■ **Task set**
**1.** In the email bounce article, what is the report called that the destination or sender mail server sends when an email can't be delivered?
**2.** Return the passage from the email bounce article starting at "The destination mail" and ending at "in the future.".
** Start Source document **
The last thing any email marketer or other professional who does outreach wants is to see their emails returned when it’s on their way out. Otherwise, it increases their bounce rates.

Whether your campaigns are labeled with messages “rejected,” “bounced,” or “failed,” it all means one thing – they’re not hitting the intended inboxes. What are you doing wrong? This is precisely what this guide is all about: to answer, “Why do emails bounce back and how to lower your bounce rate?”

But before we go through them one by one, let’s first understand the basics of an email bounce.

What is An Email Bounce?

An email bounce happens when an email cannot be delivered to the recipient’s inbox. This happens for various reasons, which we will discuss later.

The destination mail server or the sender email server sends this Non-Delivery Report (NDR), which usually details what caused the email delivery failure. Pro Tip: Keep your bounce-back email as it often includes messages or codes. Read them carefully and understand the reason why your email bounced so that it won’t happen again in the future.

Two types of email bounces

There are two email bounces: a soft bounce (temporary) and a hard bounce (permanent).

  • Soft bounce 

An email soft bounce means that the email address is valid and received by the recipient. However, it still bounces because the message or attachment was too large for the receiver’s inbox, the server may have crashed or is under maintenance, or the mailbox was full.

Furthermore, this bounce is temporary since it can be easily remedied by fixing the server, shortening your campaign or newsletter, or the recipient cleaning out their inbox.

Once the recipient frees up some space, they will automatically be able to receive your newsletters as usual.

  • Hard bounce

On the other hand, a hard bounce occurs when the email is rejected because the email address doesn’t exist or is invalid. This is a permanent type of email bounce and indicates a functionally useless contact. Also, the email address should be deleted from your list.

Soft bounces aren’t that bad, but hard bounces can degrade your email deliverability or do serious damage to your sender’s reputation.
** End Source document **
** Start Stored records **
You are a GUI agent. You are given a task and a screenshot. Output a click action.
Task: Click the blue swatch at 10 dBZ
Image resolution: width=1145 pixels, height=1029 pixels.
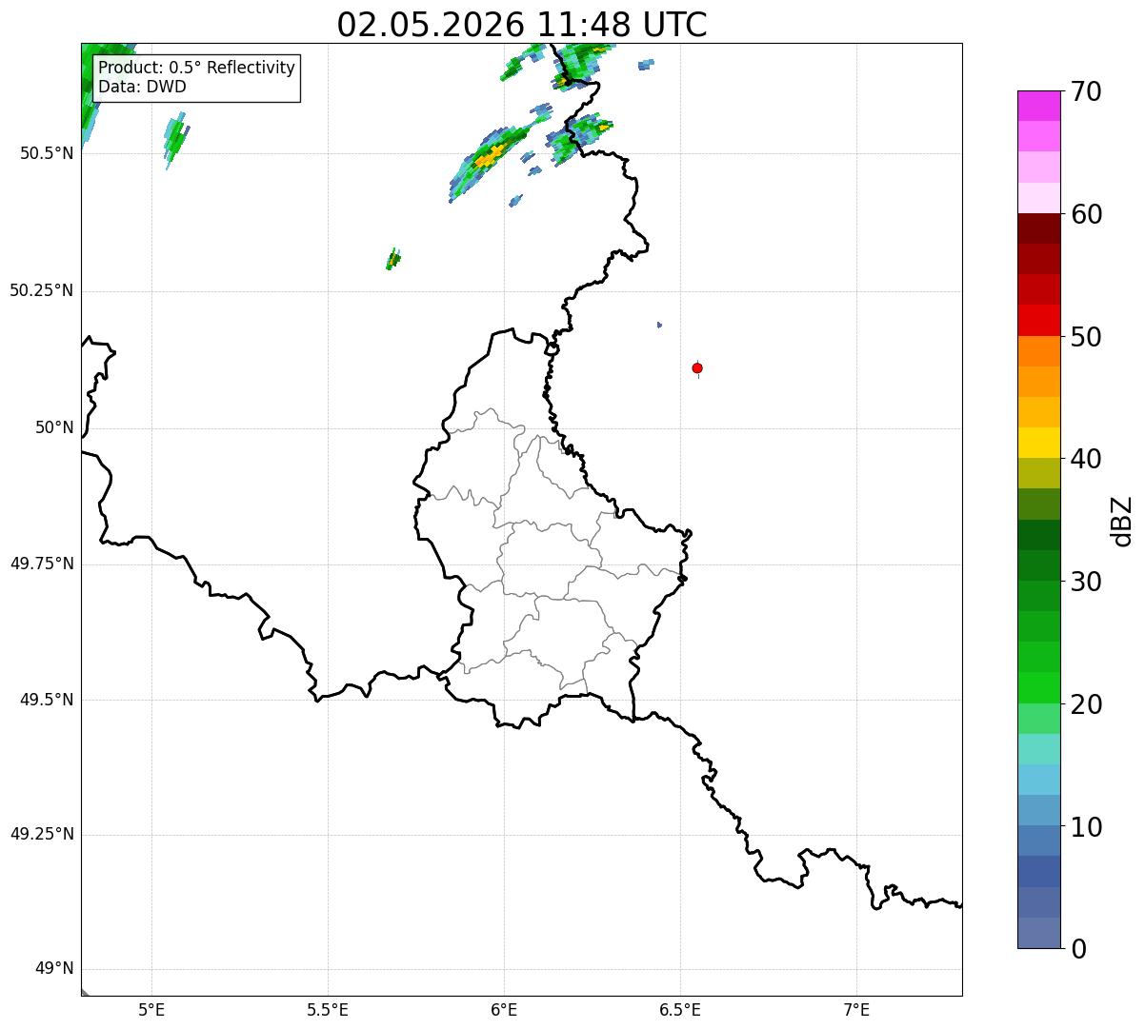tap(1038, 810)
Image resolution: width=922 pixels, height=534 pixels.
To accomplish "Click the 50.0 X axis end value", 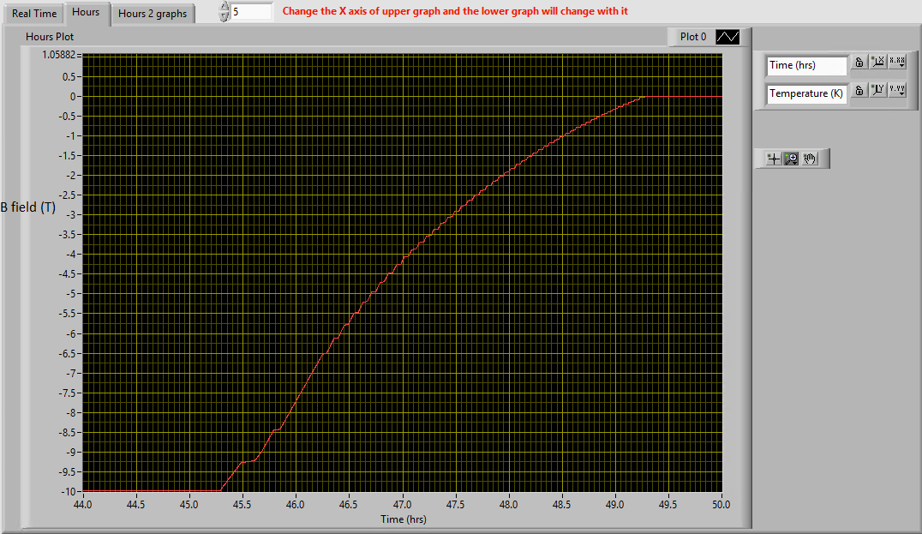I will [721, 506].
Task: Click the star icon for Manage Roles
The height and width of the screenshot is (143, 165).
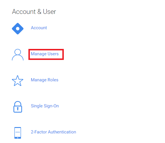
** End Stored records **
■ **Responses**
**1.** A Non-Delivery Report (NDR).

**2.**
The destination mail server or the sender email server sends this Non-Delivery Report (NDR), which usually details what caused the email delivery failure. Pro Tip: Keep your bounce-back email as it often includes messages or codes. Read them carefully and understand the reason why your email bounced so that it won’t happen again in the future.